Leistungsträger Fabian Reese könnte nach langwieriger Erkrankung und zwei vielversprechenden Joker-Einsätzen ebenfalls in die erste Elf zurückkehren. Wenn er sich gut fühle, so Dardai, "wird er von Anfang an spielen und wir werden schauen, wie lange er durchhält."
Winter-Neuzugang Bradley Ibrahim muss sich dagegen noch in Geduld üben. Dardai bescheinigte dem 19-jährigen zentralen Mittelfeldspieler zwar erneut besondere Fähigkeiten: "Im engen Raum ist er überragend." Der 47-Jährige machte aber klar, dass das Talent aus dem Nachwuchs des Arsenal FC behutsam aufgebaut werden solle - und zog wie so oft eine Parallele zur Tierwelt: "Er muss noch ankommen. Wir können ihn noch nicht direkt zu den Alligatoren schmeißen." Ibrahim werde am Freitag in der Regionalliga Nordost für Herthas U23 zum Einsatz kommen, in Fürth also nicht im Kader stehen.
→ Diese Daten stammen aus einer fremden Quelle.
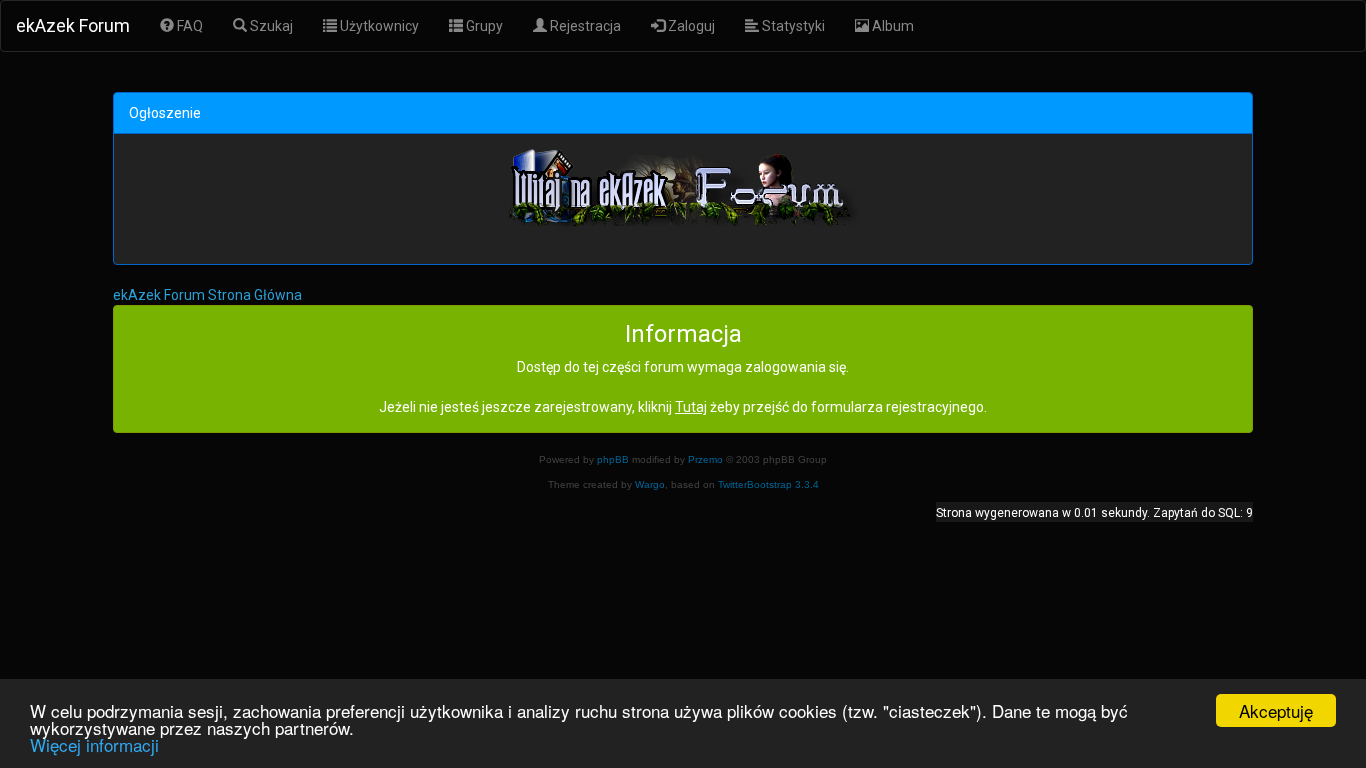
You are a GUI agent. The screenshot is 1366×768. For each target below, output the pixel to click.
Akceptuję (1276, 710)
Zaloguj (690, 26)
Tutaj (691, 407)
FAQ (188, 26)
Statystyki (792, 26)
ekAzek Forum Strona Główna (207, 295)
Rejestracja (584, 26)
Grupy (483, 26)
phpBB (613, 459)
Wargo (650, 484)
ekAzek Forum (73, 25)
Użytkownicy (378, 26)
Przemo (705, 459)
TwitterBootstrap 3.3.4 (768, 484)
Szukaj (270, 26)
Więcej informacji (94, 744)
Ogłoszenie (165, 113)
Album (891, 26)
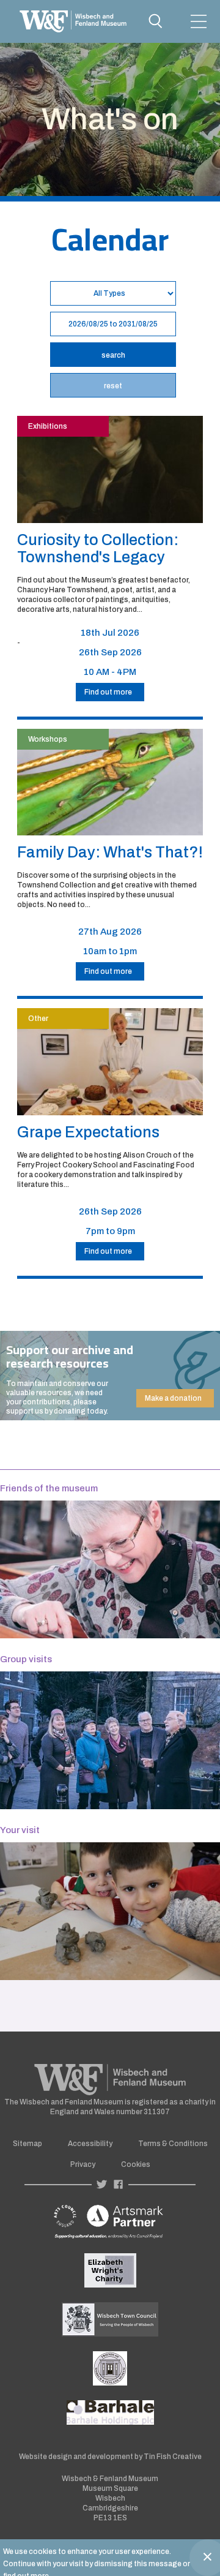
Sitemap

Herthas mögliche Startelf: Ernst – Kenny, Gechter, Kempf, Karbownik – Barkok, Bouchalakis – P. Dardai, Niederlechner, Reese – Tabakovic
Die Prognose
Die Formkurve der Fürther spricht gegen einen Erfolg der Herthaner, die in diesem Kalenderjahr noch auf ihren ersten Sieg warten. Das bittere Ausscheiden im Viertelfinale des DFB-Pokals gegen Kaiserslautern (1:3) und die Niederlage gegen den Hamburger SV (1:2) nur drei Tage später sorgten für Katerstimmung im Westend. Statt Anschluss an die Aufstiegsplätze zu halten, müssen die Berliner den Blick nach unten richten.
Dennoch könnte sich eine Geschichte wiederholen. In der Hinrunde feierten die Blau-Weißen gegen das Kleeblatt ihren ersten Liga-Sieg: Ein 5:0 nach zuvor erschreckend schwachen Auftritten ohne Tor- und Punkteausbeute.
Mit Reese in der Startelf ist auch am Sonntag (13:30 Uhr) im Sportpark Ronhof wieder mit Hertha zu rechnen. Für Überraschungen der positiven Sorte ist die Alte Dame schließlich gerade in vermeintlich aussichtslosen Lagen zu haben.
Der Tipp des Gegner-Experten: "Ich tippe auf einen 3:1-Sieg für uns", sagt Max Rothenhöfer.
Der Tipp des rbb|24-Autors: Einspruch. Hertha BSC kämpft sich zurück in die Erfolgsspur und fährt einen 2:1-Auswärtssieg ein.